The Indian trader couldn’t explain the price fall. He knew nothing of the chain of events following the collapse of the New York stock market. He didn’t know that unemployment in Europe had soared and people could no longer afford new shoes. Shoe stores cancelled standing orders. Footwear factories slashed their leather orders and the tanners cut back their demand for hides. Dramatic falls across all the industries were occurring all over Europe.
The Maasai herder had never heard of Europe and most of Sam’s clients never suspected events on the other side of the world could affect them. They did, and the Rural Bank of Kenya went into bankruptcy.
Sam paid off the few staff he had, and let them take any of the farmhouse furniture or fittings they wanted. Then he sold the Kiambaa farm for a pittance, and prepared to move his personal effects to the Muthaiga flat.
The new owner would take the cattle and other livestock. Sam wanted to keep his horse, but couldn’t find a way and regretfully left it too.
He took the little mare for one last ride over the dirt tracks surrounding Kiambaa. He enjoyed riding and it reminded him of his time as a horse-breaker in the American west. Riding always made it easier for him to think; and he again wrestled with the question of his future. He had very little money.
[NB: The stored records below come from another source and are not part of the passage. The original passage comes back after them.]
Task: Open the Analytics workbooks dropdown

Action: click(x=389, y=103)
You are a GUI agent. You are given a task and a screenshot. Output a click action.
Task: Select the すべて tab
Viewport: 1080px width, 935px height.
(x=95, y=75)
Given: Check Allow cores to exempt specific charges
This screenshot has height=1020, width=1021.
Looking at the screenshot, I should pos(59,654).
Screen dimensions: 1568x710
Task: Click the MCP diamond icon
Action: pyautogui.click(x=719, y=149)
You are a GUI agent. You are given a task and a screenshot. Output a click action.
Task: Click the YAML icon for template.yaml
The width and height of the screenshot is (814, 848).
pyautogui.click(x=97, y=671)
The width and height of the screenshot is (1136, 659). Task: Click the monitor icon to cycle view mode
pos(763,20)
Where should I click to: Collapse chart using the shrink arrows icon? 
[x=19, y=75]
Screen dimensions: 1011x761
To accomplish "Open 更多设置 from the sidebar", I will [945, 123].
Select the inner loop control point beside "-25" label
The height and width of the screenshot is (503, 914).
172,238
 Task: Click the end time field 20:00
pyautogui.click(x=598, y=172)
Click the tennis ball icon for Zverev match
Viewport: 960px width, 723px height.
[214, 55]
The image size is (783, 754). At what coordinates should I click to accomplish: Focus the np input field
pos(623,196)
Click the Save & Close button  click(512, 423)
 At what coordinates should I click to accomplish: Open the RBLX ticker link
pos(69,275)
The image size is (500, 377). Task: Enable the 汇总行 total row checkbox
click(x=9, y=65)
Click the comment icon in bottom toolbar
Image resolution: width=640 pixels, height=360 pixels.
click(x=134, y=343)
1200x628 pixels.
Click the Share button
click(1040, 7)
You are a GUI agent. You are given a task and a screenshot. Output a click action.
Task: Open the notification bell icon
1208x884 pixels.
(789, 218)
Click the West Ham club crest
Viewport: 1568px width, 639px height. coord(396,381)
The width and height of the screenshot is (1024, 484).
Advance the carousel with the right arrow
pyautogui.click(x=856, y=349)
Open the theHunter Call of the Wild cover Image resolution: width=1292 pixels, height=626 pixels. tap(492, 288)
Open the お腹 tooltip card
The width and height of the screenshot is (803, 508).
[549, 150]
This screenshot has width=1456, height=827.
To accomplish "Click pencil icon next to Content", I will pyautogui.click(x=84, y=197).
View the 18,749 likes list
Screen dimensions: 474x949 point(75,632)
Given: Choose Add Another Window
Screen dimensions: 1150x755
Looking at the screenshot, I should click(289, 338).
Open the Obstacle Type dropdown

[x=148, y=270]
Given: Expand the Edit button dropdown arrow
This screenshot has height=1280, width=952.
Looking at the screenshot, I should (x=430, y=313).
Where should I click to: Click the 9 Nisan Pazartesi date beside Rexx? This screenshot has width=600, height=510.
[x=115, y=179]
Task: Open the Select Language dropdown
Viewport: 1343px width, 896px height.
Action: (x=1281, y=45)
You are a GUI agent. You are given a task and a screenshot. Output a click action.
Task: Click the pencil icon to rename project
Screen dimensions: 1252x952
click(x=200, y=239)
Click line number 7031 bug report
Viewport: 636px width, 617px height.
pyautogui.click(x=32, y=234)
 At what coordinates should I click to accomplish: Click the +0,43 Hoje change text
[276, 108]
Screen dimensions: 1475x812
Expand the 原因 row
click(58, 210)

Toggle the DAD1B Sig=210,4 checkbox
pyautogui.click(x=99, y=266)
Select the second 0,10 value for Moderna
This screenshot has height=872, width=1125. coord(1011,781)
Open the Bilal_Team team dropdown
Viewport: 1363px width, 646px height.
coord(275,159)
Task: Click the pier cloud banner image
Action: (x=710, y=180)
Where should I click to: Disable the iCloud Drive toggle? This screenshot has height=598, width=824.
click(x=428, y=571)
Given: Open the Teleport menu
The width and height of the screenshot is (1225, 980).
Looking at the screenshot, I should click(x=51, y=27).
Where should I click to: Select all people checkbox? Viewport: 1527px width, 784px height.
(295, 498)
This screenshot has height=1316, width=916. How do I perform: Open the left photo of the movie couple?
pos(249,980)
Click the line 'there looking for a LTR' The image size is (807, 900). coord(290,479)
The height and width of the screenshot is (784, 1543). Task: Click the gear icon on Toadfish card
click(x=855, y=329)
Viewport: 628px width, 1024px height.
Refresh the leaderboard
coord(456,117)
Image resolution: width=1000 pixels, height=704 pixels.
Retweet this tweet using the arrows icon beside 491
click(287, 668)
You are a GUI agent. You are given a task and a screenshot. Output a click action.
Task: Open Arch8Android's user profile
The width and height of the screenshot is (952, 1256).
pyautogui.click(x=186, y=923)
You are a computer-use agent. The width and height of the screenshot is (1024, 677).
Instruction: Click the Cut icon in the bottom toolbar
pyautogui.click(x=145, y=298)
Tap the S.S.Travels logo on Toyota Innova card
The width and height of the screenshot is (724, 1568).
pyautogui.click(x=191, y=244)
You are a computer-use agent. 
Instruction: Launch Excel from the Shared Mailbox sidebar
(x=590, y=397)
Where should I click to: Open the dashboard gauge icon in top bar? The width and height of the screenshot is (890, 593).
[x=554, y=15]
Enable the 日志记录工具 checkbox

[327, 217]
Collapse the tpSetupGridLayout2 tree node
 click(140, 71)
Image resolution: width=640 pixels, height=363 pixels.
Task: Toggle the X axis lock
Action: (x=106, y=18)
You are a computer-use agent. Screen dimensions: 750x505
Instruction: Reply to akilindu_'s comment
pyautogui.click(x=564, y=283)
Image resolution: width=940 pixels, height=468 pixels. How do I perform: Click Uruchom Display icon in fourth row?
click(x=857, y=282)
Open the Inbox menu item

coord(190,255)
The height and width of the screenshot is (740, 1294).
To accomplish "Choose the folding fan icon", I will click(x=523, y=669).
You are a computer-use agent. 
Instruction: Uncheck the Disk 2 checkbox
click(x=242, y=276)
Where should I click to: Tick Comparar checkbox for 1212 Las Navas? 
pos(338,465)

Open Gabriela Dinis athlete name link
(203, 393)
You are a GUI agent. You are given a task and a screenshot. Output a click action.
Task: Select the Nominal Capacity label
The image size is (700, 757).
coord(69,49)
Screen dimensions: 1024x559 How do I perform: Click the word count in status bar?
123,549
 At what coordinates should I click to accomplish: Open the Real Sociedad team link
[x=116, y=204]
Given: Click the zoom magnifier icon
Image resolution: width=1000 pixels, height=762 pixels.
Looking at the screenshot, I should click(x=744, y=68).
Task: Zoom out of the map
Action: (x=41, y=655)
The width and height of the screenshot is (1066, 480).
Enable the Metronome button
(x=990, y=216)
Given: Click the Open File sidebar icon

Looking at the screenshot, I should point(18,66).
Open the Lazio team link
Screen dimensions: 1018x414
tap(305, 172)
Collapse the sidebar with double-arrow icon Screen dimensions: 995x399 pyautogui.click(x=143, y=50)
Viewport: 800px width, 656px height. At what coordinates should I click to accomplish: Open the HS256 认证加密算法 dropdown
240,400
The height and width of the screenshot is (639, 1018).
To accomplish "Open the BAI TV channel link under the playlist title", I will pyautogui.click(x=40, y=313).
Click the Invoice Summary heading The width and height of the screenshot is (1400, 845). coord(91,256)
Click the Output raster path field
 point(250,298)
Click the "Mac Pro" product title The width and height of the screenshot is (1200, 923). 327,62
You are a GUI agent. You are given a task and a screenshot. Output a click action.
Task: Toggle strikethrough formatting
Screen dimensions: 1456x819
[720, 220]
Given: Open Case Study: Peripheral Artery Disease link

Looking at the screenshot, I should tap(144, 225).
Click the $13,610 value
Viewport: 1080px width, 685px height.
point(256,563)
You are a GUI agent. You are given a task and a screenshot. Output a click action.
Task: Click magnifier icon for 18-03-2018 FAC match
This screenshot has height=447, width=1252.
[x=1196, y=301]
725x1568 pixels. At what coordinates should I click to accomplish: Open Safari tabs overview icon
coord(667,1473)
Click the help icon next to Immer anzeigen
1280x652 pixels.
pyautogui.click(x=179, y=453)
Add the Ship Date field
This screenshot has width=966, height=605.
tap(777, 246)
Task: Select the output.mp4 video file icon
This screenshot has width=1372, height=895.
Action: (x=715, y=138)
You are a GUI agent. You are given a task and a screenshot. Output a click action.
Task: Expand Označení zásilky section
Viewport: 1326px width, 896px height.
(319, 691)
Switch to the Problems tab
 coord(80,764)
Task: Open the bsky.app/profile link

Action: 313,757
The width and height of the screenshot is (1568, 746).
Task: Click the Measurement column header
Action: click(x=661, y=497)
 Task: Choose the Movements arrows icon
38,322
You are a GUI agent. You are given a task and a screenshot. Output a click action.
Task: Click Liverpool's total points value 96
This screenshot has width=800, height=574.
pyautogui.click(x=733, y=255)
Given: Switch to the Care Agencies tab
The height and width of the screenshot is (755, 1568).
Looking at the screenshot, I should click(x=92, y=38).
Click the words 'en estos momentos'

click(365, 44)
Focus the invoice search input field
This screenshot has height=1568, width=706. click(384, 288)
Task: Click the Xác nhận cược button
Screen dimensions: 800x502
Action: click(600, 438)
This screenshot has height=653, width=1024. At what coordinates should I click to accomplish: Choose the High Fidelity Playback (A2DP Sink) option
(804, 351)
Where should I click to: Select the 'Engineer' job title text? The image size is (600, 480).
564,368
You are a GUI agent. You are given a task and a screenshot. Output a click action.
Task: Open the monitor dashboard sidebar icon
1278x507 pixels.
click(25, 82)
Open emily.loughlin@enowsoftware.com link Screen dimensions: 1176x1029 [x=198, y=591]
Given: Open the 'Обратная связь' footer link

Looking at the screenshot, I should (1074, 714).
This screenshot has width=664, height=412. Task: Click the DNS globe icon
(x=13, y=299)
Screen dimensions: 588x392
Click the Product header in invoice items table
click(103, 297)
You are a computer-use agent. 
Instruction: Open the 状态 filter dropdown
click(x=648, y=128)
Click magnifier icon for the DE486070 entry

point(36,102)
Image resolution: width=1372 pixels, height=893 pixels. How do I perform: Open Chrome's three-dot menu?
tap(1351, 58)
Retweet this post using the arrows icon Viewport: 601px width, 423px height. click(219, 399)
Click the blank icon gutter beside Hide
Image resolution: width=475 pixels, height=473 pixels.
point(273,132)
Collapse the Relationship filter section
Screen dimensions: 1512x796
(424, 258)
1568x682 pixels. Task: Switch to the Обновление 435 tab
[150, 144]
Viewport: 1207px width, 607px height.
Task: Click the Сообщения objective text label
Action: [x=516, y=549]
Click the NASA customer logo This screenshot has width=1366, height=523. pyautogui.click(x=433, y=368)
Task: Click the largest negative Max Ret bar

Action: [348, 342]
His only asset was Ira’s electrical business and patents, which were virtually worthless in the present financial situation.
As he unsaddled the mare he knew that if he could somehow find work with horses it might overcome the bitter taste left from the collapse of his business, and the financial ruin of his many clients.
CHAPTER 18
1930
Edward was reading a month-old Times from the latest bundle of newspapers to arrive from London.
‘Do we really think this Labour chap, Ramsay MacDonald, can do anything about this wretched Depression?’ He gave the page an irritated flick. ‘The market’s still floundering, for goodness’ sake!’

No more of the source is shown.